Lernen durch Konditionierung verbleibt in aller Regel im impliziten Gedächtnis. Die Werbung nutzt seit langem verschiedene „implizite“ Botschaften, ansteckende Melodien, Humor, also Identifikationsmarker, um ihren Werbemitteln eine gute Resonanz zu sichern.

 

    Lit.:
    Gerhard Roth: Fühlen, Denken, Handeln. Wie das Gehirn unser Verhalten steuert Roth (2’2003)
    Harald Welzer: Das kommunikative Gedächtnis. Eine Theorie der Erinnerung (2002)

 

(1) Ein kleiner Exkurs aus Neurologie und kognitiver Psychologie: Verschiedene Gedächtnisleistungen basieren auf unterschiedlichen Gehirnmechanismen und können unabhängig von anderen Leistungen funktionieren. Deutlich getrennt scheinen etwa die neuronalen Bereiche von „deklarativen“ und eines „prozeduralen“ Gedächtnisfunktionen: Bei einer Amnesie ist meist nur das deklarative System gestört, nicht das prozedurale Gedächtnis.
Das deklarative Wissensgedächtnis speichert Fakten, Episoden und Daten, die in einem Durchgang erlernt werden können. Die Wiedergabe erfolgt nach einer Konsolidierung und die Information ist nur zugänglich über einen aktiven und intentionalen Suchprozeß.
Das prozedurale Gedächtnis beinhaltet Verhaltensakte, Fertigkeiten und Regeln. Eine elaborierte Verarbeitung ist nicht notwendig, ebensowenig eine Konsolidierung.
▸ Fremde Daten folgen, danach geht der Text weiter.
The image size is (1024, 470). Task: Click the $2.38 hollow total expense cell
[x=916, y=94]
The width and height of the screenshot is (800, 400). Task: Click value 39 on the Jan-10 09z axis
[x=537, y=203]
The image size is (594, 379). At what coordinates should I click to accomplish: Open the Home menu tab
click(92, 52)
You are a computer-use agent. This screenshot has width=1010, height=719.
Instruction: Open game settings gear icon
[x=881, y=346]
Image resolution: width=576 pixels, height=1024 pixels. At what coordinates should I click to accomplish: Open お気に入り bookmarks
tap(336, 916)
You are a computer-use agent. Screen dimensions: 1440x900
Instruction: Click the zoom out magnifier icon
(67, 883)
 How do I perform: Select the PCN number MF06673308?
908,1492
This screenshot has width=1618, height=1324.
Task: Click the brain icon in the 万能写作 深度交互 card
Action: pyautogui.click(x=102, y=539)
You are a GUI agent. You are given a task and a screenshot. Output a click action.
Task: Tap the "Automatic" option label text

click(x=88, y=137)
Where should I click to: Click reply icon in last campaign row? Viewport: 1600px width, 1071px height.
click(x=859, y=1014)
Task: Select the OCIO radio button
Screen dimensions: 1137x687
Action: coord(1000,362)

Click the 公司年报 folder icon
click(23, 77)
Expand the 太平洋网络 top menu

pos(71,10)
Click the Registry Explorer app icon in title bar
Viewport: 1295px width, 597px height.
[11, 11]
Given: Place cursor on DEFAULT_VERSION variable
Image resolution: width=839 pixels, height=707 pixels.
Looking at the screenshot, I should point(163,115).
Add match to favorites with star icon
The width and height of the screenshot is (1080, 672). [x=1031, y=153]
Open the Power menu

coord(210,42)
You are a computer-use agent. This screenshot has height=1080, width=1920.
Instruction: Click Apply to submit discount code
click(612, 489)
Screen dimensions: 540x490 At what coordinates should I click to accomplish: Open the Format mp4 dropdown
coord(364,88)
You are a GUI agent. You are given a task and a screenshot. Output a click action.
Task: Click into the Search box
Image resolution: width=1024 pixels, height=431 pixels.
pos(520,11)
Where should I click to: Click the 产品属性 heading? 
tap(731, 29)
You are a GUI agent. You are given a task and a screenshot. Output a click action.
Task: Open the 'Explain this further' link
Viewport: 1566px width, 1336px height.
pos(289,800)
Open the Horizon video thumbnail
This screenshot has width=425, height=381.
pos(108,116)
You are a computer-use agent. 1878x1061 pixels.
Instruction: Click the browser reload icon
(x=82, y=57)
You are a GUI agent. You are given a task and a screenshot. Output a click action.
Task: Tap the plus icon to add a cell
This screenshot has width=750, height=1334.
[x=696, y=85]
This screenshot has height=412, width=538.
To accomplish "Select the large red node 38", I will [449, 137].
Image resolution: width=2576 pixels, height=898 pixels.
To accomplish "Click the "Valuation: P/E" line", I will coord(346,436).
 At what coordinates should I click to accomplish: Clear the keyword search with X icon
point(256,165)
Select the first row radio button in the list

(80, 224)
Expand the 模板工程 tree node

Der Abruf ist der bewussten Erinnerung nur schwer zugänglich, es wird davon ausgegangen, dass diese Form von Gedächtnis phylogenetisch alt ist und auch ontogenetisch früh entsteht.
Die Amygdala ist an der emotionalen Färbung von Gedächtnisinhalten beteiligt und an der Konditionierung von Ängsten. Eine Läsion der Amygdala bewirkt Veränderung des emotionalen Verhaltens.
Der Begriff „implizites Gedächtnis“ fasst verschiedene Phänomene zusammen, denen unterschiedliche neuroanatomische Mechanismen zugrunde liegen. Dass bei Funktionen des impliziten Gedächtnisses verschiedene Gehirnsysteme aktiv sind, erweist sich bei entsprechenden Verletzungen.